At some point, I started having panic attacks out of nowhere. They started getting so bad I had to leave work on a few separate occasions. Eventually, I made a trip to the family doctor and explained what was going on.

He diagnosed me with social anxiety disorder and depression, and he put me on a low dose of the SSRI Paxil.

My entire fucking life changed.

Suddenly I was getting the relief I’d only found with hard drugs, but without all of the sweating, bouts of rage and apathy, puking, dope sickness when I inevitably ran out; you get the point.

I was finally starting to get a grip on the thing I had been putting filthy, ragged bandages on for so long. I finally had some hope for the future – literally for the first time since I was a kid.

My life has become unrecognizable from those darker times, and I have SSRI’s to thank. I’ve switched to a couple different ones over the years; I’m now on Lexapro. But without them, I would probably either be dead or worse: still working in a soul crushing factory.

I went from factory to warehouse, and from warehouse to retail sales, and from retail sales to management. Before the antidepressants, I didn’t even have the confidence to go to my supervisor and request vacation time that I had earned.
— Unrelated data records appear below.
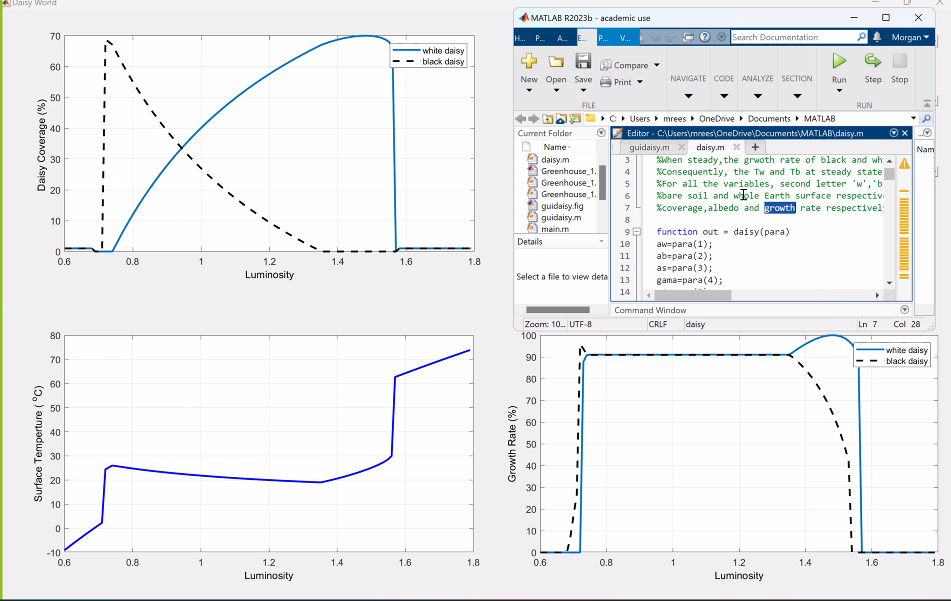The height and width of the screenshot is (601, 951).
Task: Collapse the function fold at line 9
Action: pyautogui.click(x=635, y=232)
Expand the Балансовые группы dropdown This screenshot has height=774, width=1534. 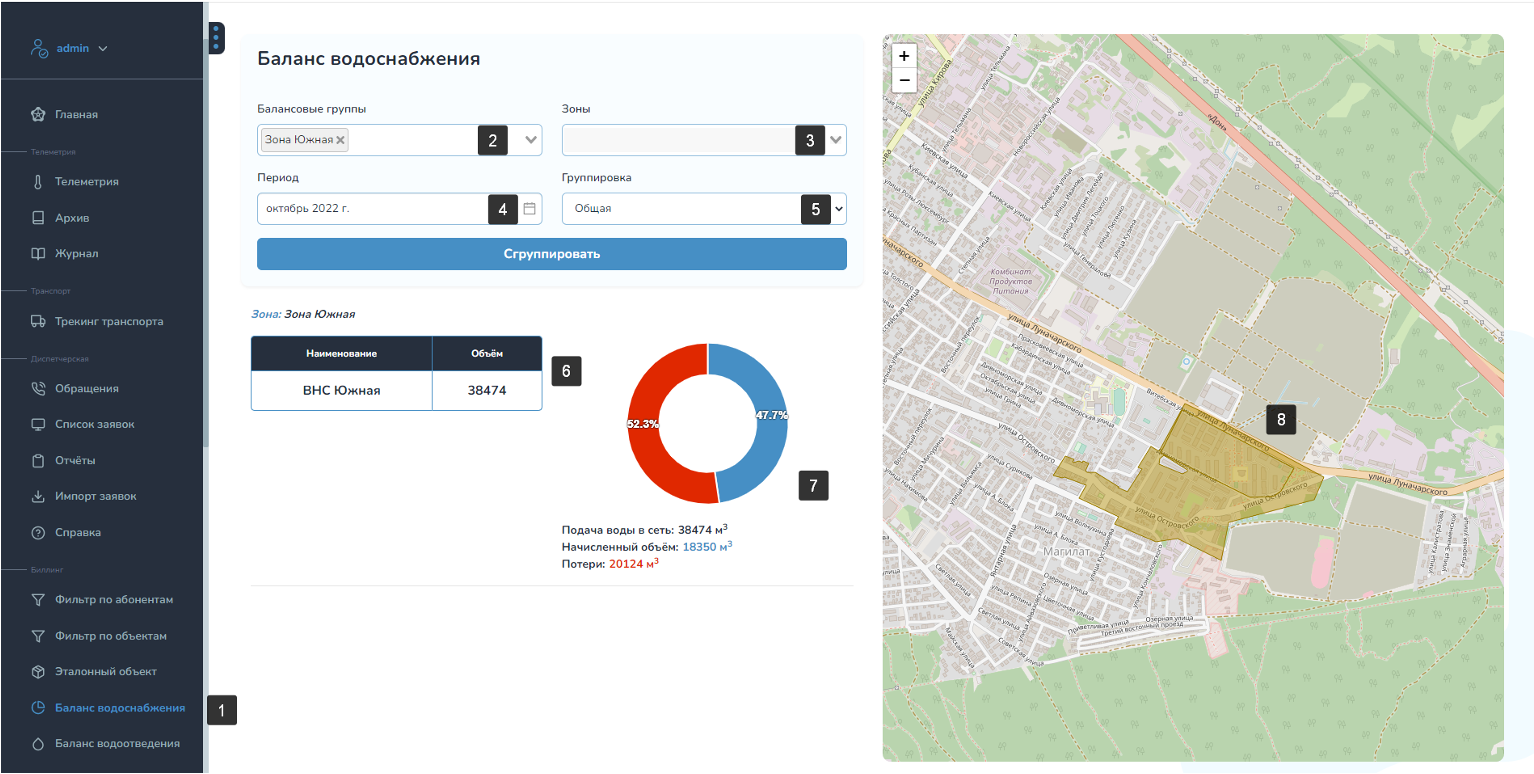pos(531,141)
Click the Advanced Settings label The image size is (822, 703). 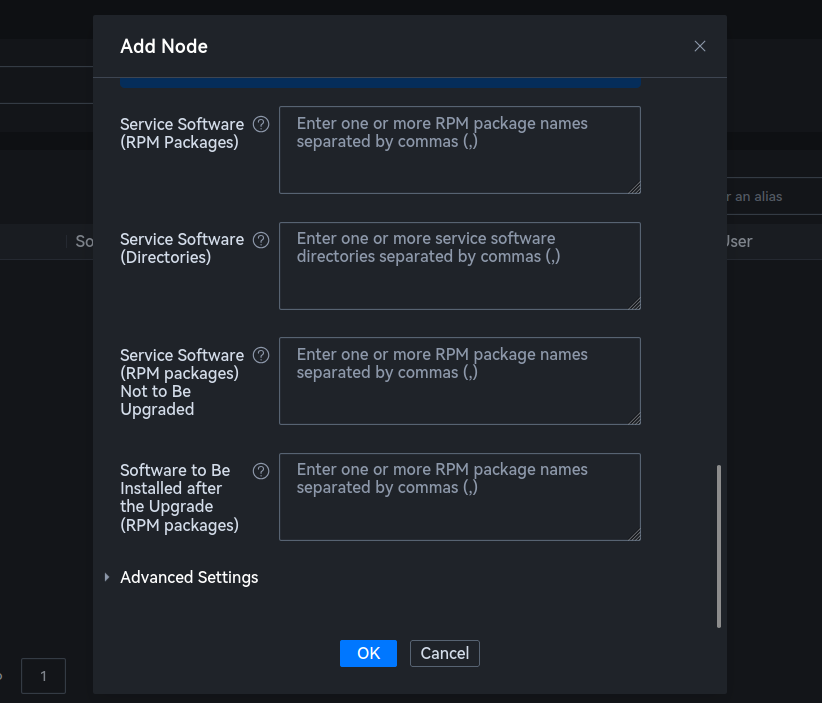point(189,577)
Why would they let me take vacation anyway? Why would I even ask? There’s mandatory overtime every day of the week. I’m just being selfish.

That’s how I used to think. I used to struggle with even working up the confidence to go into a gas station and buy a bag of chips.
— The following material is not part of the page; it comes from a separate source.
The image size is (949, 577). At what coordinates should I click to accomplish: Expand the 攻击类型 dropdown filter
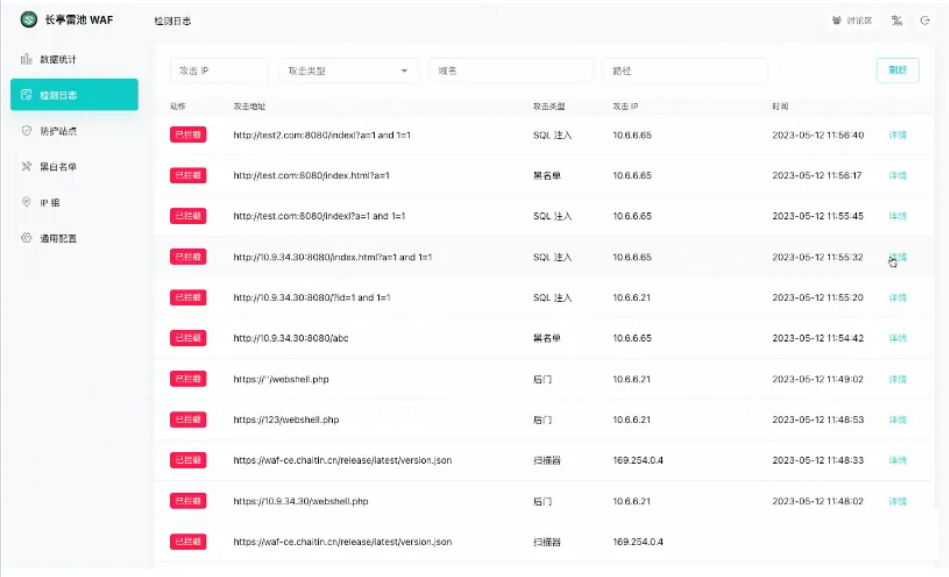click(x=348, y=71)
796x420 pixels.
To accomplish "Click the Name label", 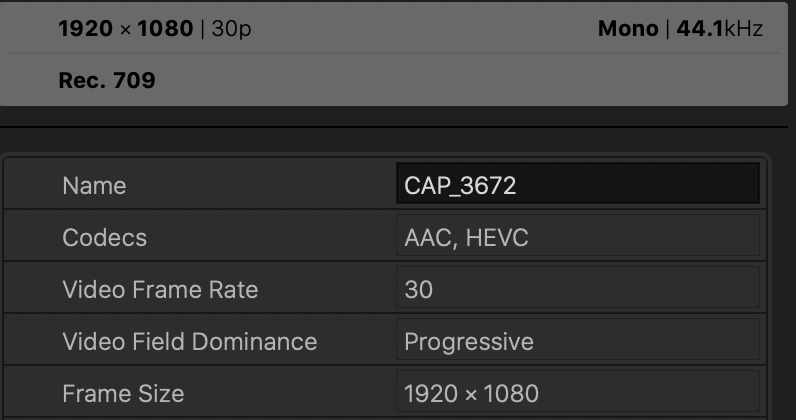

Now I’m working face to face with people, putting together finance deals and negotiating big ticket sales orders. That’s no dream job by any means, but I’m finally making a living wage. I can finally wake up and not spiral all day about something dumb I said five years ago, something embarrassing I did yesterday, or something I might fuck up next week.

I can afford to blow money on something stupid every once in a while if I want to. And I’m not slaving away from dusk to dawn to get it.
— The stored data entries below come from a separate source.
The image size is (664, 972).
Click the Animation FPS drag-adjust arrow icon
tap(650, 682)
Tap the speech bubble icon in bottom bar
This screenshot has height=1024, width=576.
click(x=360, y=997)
Most importantly though, I’m not afraid of the world anymore. I have the drive and sanity to go out and face – and overcome – whatever life throws at me. I feel alive, and I have ever since then.

I’m not saying my life is perfect; it’s very far from it. But at least I have some kind of quality of life. Of course it has its curve balls, and antidepressants aren’t an end all be all for bad mental health, but without them people like me wouldn’t stand a chance at living a normal, fulfilling life.

What do I have in common with RFK Jr?

Just the past heroin use, unfortunately. But now, he wants to take SSRI’s away from people and force us to work in labor camps to Make America Healthy Again.

Fucking brain dead. I think he’s mostly bark and not much bite, but honestly I don’t so easily dismiss absolutely unhinged, harmful rhetoric from the government anymore. Not when we have literal concentration camps for legal immigrants. Not when dictators are being invited into the country with literal red carpet treatment. Not when transgender citizens are being treated like they’re less than second class. Not when the internet is splintering into different KYC-walled shards in the name of “protecting kids.” Not when we’re moving from cleaner energy back to coal… Everything is so fucked up right now.


I’m telling you right now, if there’s ever some kind of ban on SSRIs, we’re in for chaos. The likes of which no one has ever seen on such a massive scale. Bigly.

Imagine if just nicotine or just caffeine were outlawed. The country would turn upside down overnight. Now imagine if something that turns completely dysfunctional people into productive members of society was cut off.

Personally, I’m willing to go into a Mad Max world where I, and people like me, all go back to the worst versions of ourselves. I can raise a lot of hell when I’m unmedicated, and I would inevitably make it everyone’s problem. Now multiply me by about 37 million and that’s how many people will be in withdrawal from the thing that turned their life around. Even for people who don’t get discontinuation syndrome, they’re still going to revert back to the version of themselves that was hopeless and unmotivated. No amount of hard labor on a farm upstate can fix that.

More than 1 out of every 10 Americans are on an SSRI.

But RFK Jr. is probably right; they’re bad and should be outlawed, just like life-saving vaccines.